Brazilian banking customers are the latest target of a sophisticated new malware campaign dubbed “Eternidade Stealer.” This banking trojan, whose name translates to “Eternity” in Portuguese, leverages the widespread use of WhatsApp to spread its malicious payload and pilfer financial data. The attack highlights the evolving tactics of cybercriminals who are increasingly exploiting trusted communication channels to bypass traditional security measures.
The discovery, revealed by cybersecurity researchers at Trustwave’s SpiderLabs, showcases a worrying trend of malware authors using social engineering and advanced programming techniques to target specific regions and industries.
Eternidade Stealer‘s attack vector begins with a seemingly innocuous WhatsApp message, crafted in Portuguese and often personalized with time-of-day greetings to enhance its credibility. This social engineering tactic aims to lure unsuspecting users into clicking on a malicious file attached to the message.
Once activated, the malware rapidly compromises the victim’s WhatsApp account, exfiltrating their entire contact list to a command-and-control server. It then replicates itself, sending the same malicious file to all of the victim’s contacts using a spreading program written in Python script. This self-propagation mechanism allows the malware to spread rapidly and exponentially, turning trusted contacts into unwitting accomplices.
Python’s Pervasive Presence
The shift to Python for the spreading mechanism is a notable departure from previous attacks, indicating a strategic adaptation by malware authors to leverage the language’s versatility and ease of use.
According to Trustwave’s blog post, Eternidade Stealer is constructed using Delphi, a programming language favored by malware developers. The stealer is designed with a high degree of localization, specifically targeting users with Brazilian Portuguese as their operating system language.
Before initiating its primary attack, the malware profiles the victim’s computer, scanning for the presence of security software such as Windows Defender or Kaspersky. This reconnaissance allows the malware to evade detection and maximize its chances of success.
The malware also uses the IMAP protocol to fetch instructions from a compromised email account, revealing a surprisingly simple and potentially vulnerable command-and-control infrastructure.
“Researchers were able to confirm this behavior when they accessed the threat actor’s email account, finding the criminal was using simple, easily-compromised credentials.”
Once active, Eternidade Stealer meticulously monitors the victim’s device for a predefined list of financial targets. This includes applications associated with major Brazilian banks like Itaú, Bradesco, and Caixa Econômica Federal, as well as popular payment services such as MercadoPago.
Critically, the malware also targets cryptocurrency wallets and exchanges, including MetaMask, Trust Wallet, and Binance, reflecting the growing interest of cybercriminals in digital assets.
When a victim launches one of these targeted applications, the malware overlays a fake login screen that mimics the authentic interface. Unsuspecting users enter their credentials into this fraudulent form, unknowingly transmitting their sensitive information directly to the attackers.

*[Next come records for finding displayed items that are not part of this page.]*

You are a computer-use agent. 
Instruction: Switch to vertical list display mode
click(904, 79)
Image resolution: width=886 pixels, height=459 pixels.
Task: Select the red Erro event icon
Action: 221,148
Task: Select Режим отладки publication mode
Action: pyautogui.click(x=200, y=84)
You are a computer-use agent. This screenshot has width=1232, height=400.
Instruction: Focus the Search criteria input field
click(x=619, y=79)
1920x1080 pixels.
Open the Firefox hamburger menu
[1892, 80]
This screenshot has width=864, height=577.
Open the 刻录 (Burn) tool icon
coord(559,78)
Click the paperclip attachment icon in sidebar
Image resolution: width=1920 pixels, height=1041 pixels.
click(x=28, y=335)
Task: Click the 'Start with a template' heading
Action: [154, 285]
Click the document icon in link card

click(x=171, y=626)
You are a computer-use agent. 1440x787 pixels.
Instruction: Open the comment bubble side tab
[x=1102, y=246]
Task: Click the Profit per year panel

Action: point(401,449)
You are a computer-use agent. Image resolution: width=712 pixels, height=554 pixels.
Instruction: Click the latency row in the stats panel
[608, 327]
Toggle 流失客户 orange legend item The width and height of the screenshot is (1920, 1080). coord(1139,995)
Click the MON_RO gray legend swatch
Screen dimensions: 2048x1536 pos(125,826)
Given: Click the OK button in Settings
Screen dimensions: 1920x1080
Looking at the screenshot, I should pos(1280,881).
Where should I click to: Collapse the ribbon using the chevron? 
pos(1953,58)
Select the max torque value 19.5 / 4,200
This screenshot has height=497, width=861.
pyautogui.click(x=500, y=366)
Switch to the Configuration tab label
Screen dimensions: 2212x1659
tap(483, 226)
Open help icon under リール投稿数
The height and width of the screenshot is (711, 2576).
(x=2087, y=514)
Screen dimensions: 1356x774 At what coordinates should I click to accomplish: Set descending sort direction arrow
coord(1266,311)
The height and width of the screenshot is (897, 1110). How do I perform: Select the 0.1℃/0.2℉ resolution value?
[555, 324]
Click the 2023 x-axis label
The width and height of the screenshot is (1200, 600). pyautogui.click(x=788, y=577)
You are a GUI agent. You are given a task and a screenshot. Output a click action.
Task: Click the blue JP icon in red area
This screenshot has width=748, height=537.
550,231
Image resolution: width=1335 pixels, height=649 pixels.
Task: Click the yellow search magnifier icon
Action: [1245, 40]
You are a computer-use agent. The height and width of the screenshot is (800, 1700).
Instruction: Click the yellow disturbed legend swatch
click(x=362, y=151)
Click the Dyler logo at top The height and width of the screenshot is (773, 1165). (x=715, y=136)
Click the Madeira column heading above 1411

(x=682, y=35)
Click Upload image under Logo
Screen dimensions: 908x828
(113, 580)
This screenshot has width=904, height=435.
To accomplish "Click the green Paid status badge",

The Eternidade Stealer campaign serves as a stark reminder of the evolving threat landscape and the importance of vigilance in the digital age. Users should exercise caution when interacting with unexpected messages or attachments, even if they appear to originate from trusted contacts. Verifying the authenticity of any suspicious communication through alternative channels is crucial to prevent falling victim to these sophisticated attacks.
As cybercriminals continue to refine their tactics and exploit new vulnerabilities, a proactive and informed approach to cybersecurity remains the best defense against these ever-present threats. The “Eternidade Stealer” is a sign of things to come: highly targeted, socially engineered attacks that demand a new level of awareness from everyday users.